‘Armada’ Review

Armada (7 out of 10), Written by Ernest Cline. Crown Publishing. Available 07/14/15′

I don’t want to geek out here, but let me just say that I loved ‘The Last Starfighter’ when I was a kid. I was youngin when it came out, and the video game craze was in full swing. Me and all of my friends wished we could find a game so we could also be recruited to fight battles in space with real (or at least computer-generated) lasers.

The biggest problems with “The Last Starfighter” come as a result of the films era rather than from script flaws. Sure, the effects were rudimentary. Sure the acting was cheesy. Sure the story was corny. And sure, the plot was utterly preposterous. But like I said, for a kid who spent too much time at the video arcades, it was pure cinematic gold. It embraced its derivativeness and ran with it to deliver a fun space opera. A quality it shares with Ernest Clines’ novel. ‘Armada.’

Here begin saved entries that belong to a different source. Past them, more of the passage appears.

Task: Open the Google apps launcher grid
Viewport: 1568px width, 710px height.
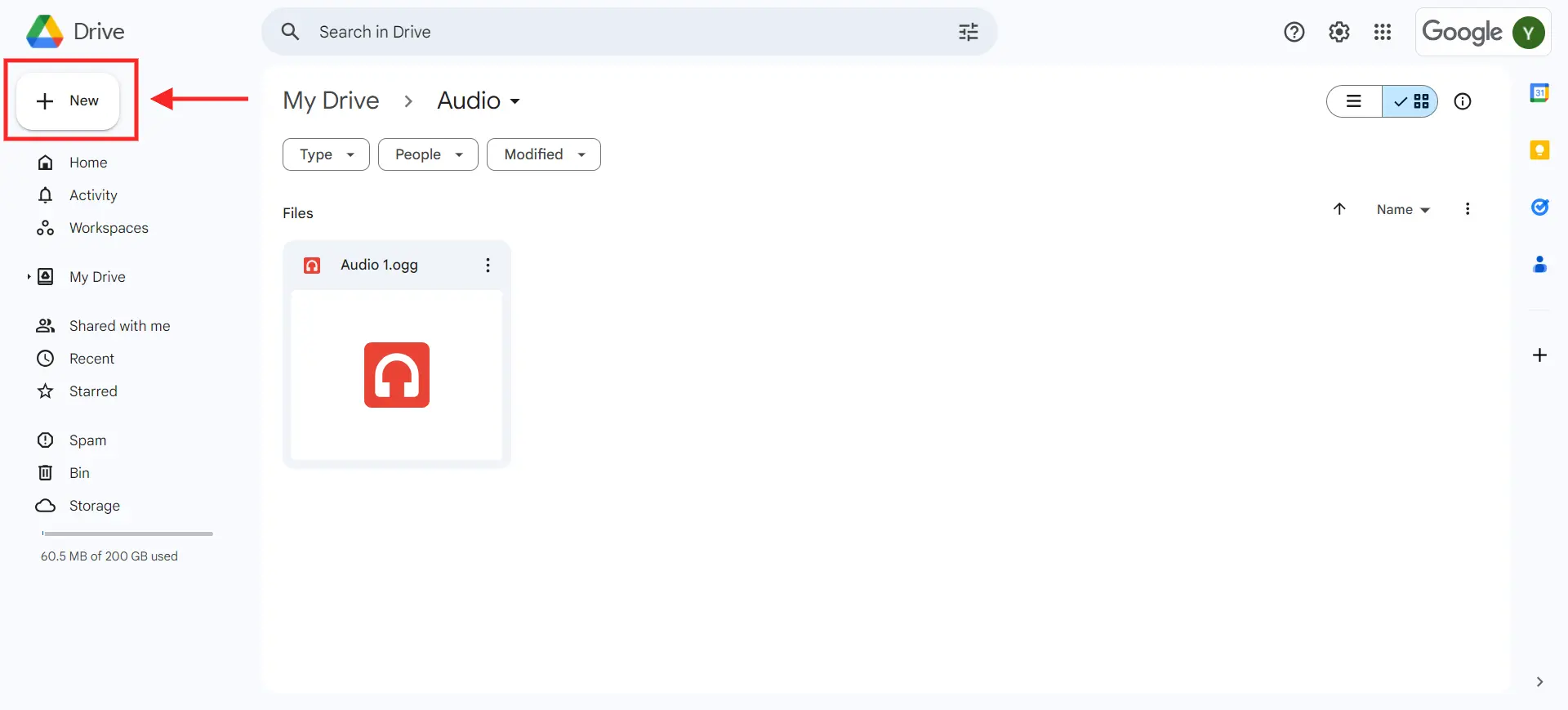Action: 1383,32
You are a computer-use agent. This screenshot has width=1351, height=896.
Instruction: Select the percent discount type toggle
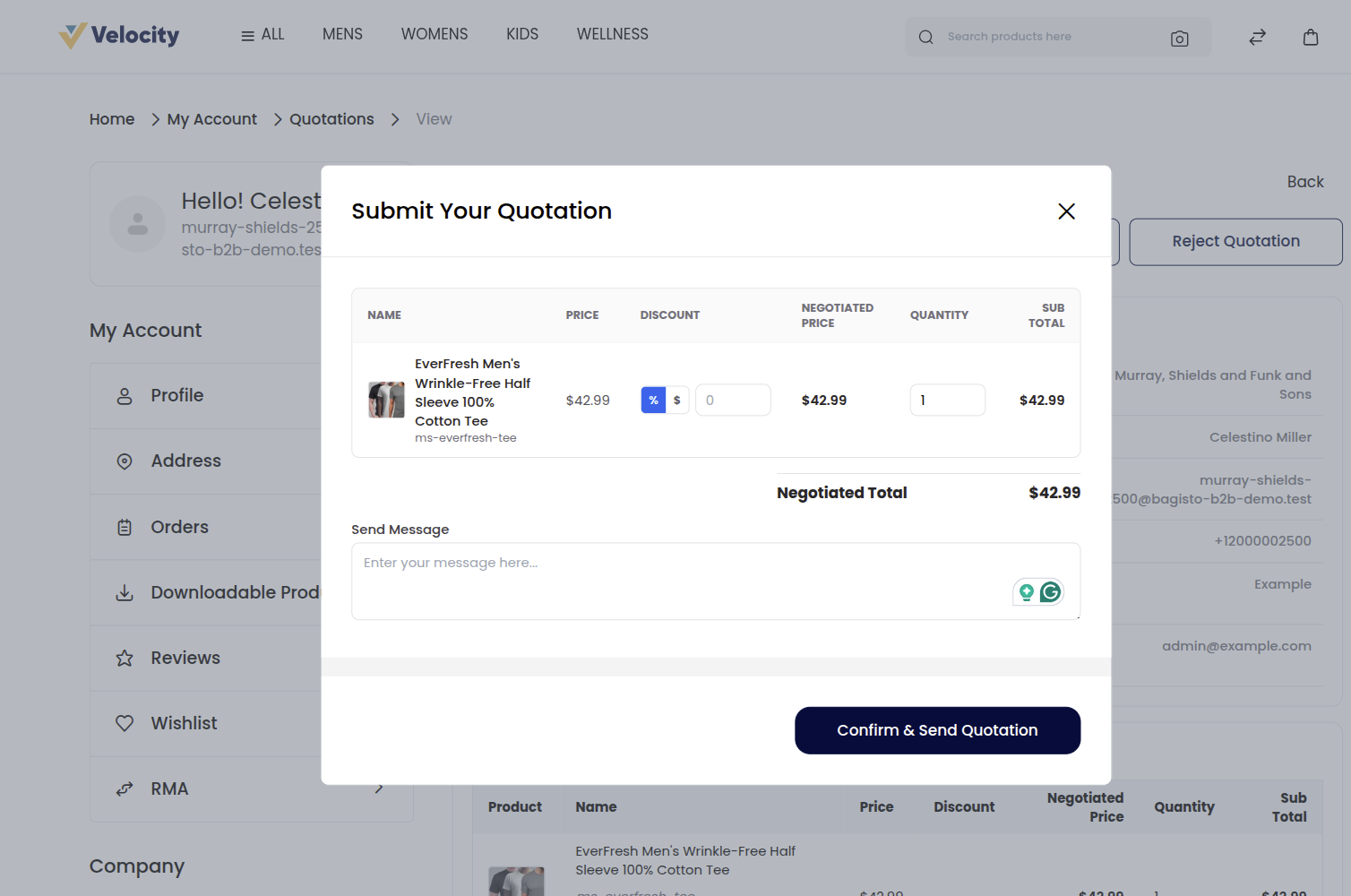[653, 400]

No review of ‘Armada’ would be complete without a mention of Ernest Cline’s debut novel, ‘Ready Player One’ which this is the long-awaited follow-up. Both books share lots in common, mainly a love of video games and all things 80’s. Like RPO, ‘Armada’ has as its hero a teenage boy whose obsession with gaming proves more valuable than expected; in this case, it’s because aliens are about to invade earth, and the highest-scoring players of a video game named Armada – including our protagonist, Zack – are being recruited to fight them.

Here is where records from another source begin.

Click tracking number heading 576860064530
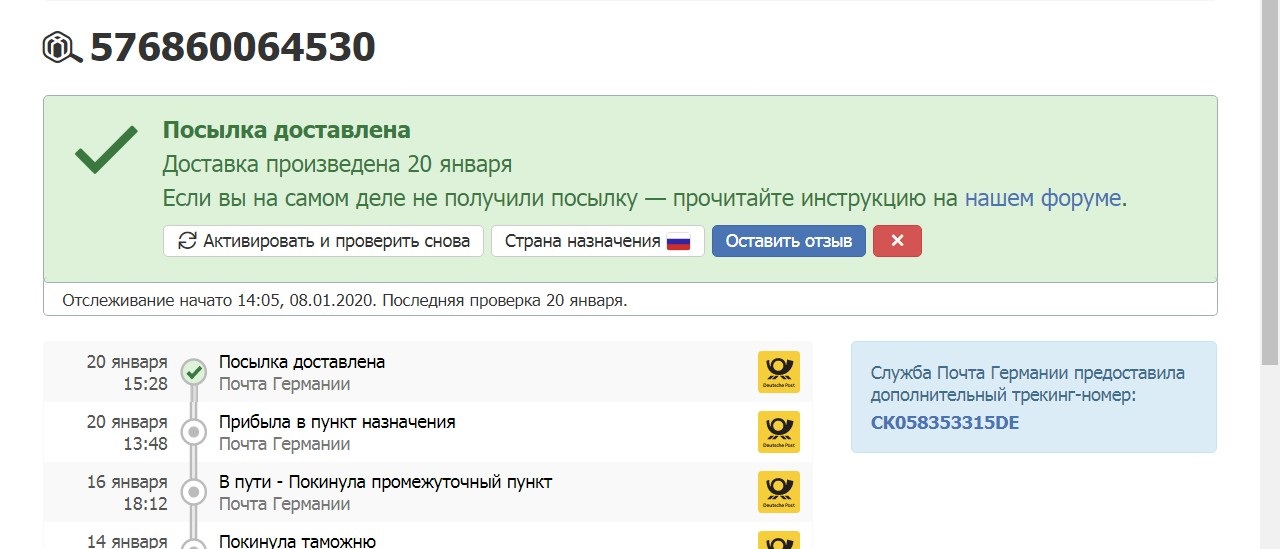The width and height of the screenshot is (1280, 549). 232,47
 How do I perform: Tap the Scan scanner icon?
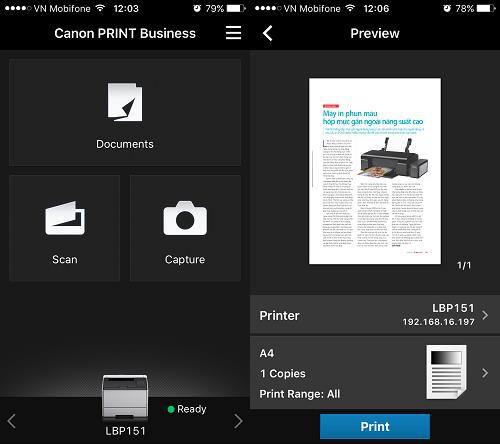65,218
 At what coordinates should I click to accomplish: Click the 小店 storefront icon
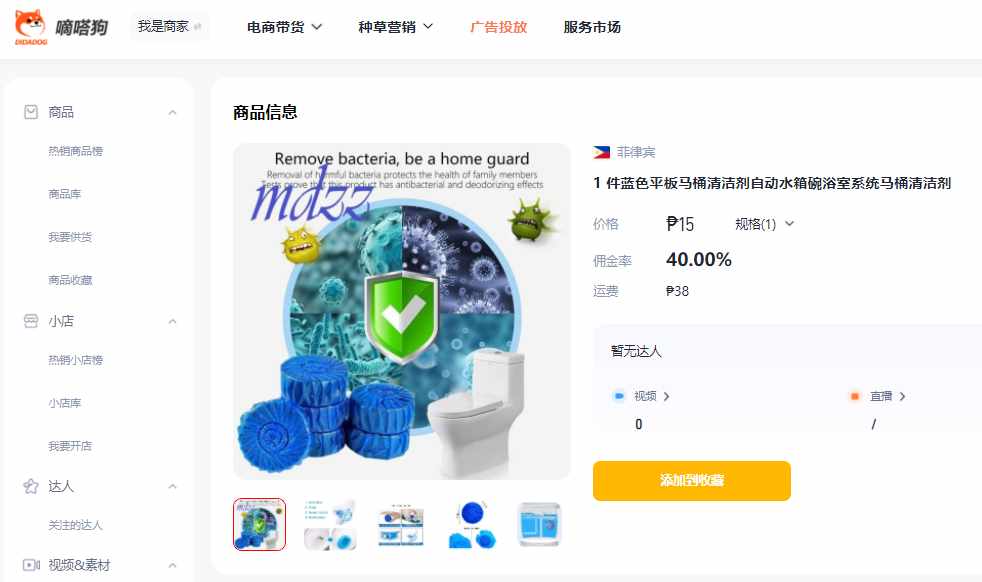coord(31,321)
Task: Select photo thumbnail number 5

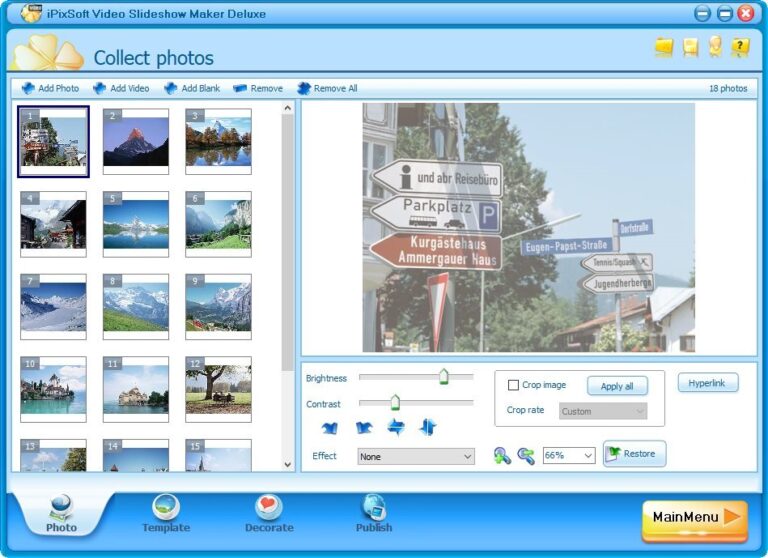Action: [x=136, y=224]
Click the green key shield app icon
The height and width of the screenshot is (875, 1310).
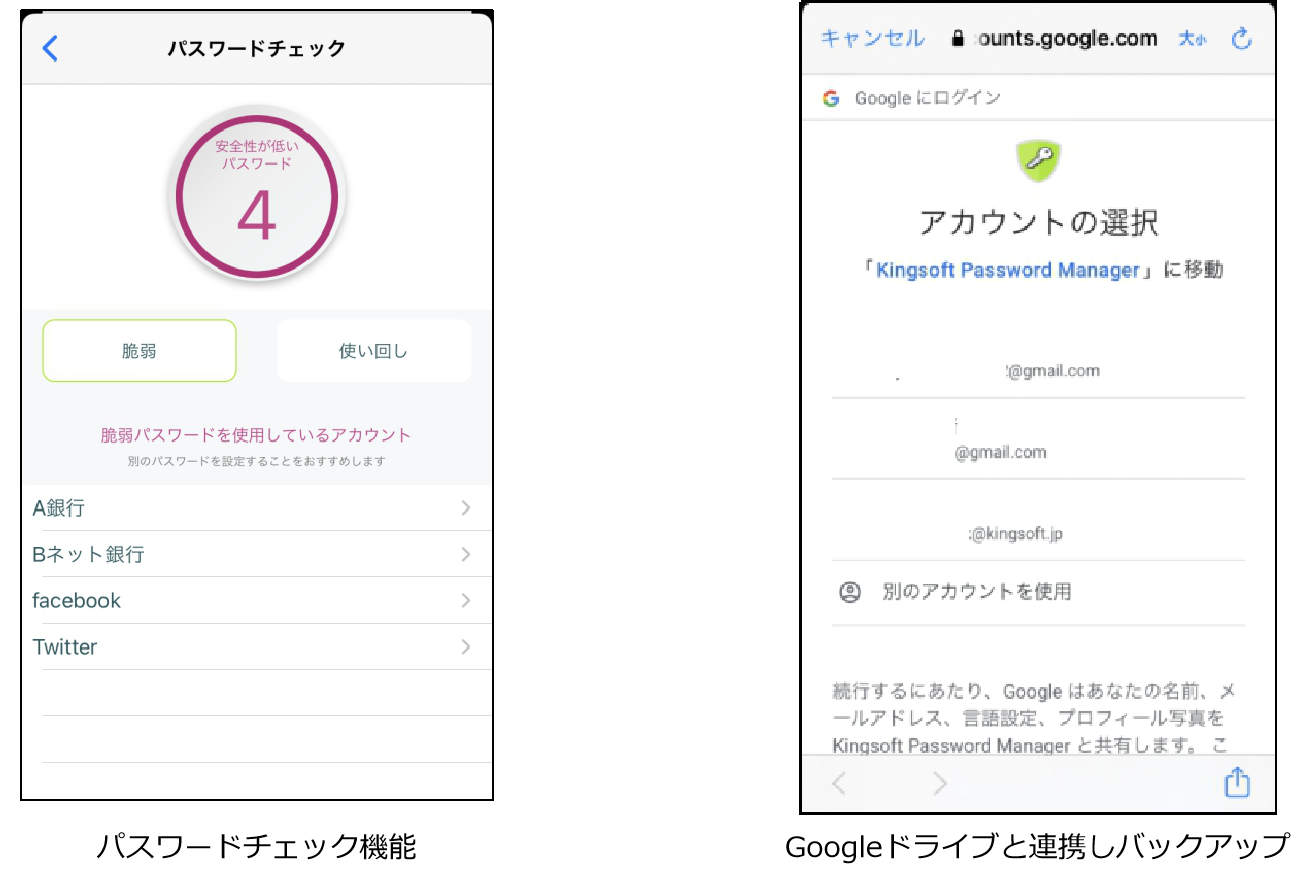(1038, 160)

As with RPO, ‘Armada’ wears its influences for all to see. One of the things I enjoy about Clines writing is that almost feeling of precognition that you’ll appreciate and understand if you are familiar with pop culture references and the movies and games he uses. The similarities with ‘Ender’s Game’ especially aren’t hidden away from the reader. Cline acknowledges it all the way through, and even if – like me – you reach the reveal towards the middle of the book and assume you know where the story is going, you probably don’t. It flirts with grand questions that affect all mankind while also paying tribute to the small things that define us as individuals. Fans won’t be let down, there are some twists and turns along the way made the narrative move along in an otherwise linear story with a discernible climax and ending neatly tied up in a bow, but not in the way you’d predict. The pacing was so quick that I felt compelled to read on. Most of the action of the book takes place in 24 hours.

The film rights to Armada were sold a full three years (!) before its publication, reportedly on the basis of a 20-page proposal, and it’s easy to believe the whole thing was written with a movie in mind. Absolutely nothing about it is going to need to be changed – the set-pieces, the dialogue, the meticulously detailed weapons and spaceships, even the way the characters’ body language and facial expressions are described; it’s so much like a sci-fi/action blockbuster, so easy to picture, that it could be a novelization of an existing film. Indeed, I think many of these things would/will be better on screen than on the page. Once it got going, this was what carried it along. I imagined it as being very ‘Guardians Of The Galaxy’, sans raccoon.

I have heard a bunch of negative chatter about ‘Armada’ being wish fulfillment. Of course it is, but it’s such harmless wish fulfillment. I could no more hate this book than I could hate an enthusiastic puppy. I wanted escapism, and it delivered escapism. A slice of heaven for geeks & gamers alike.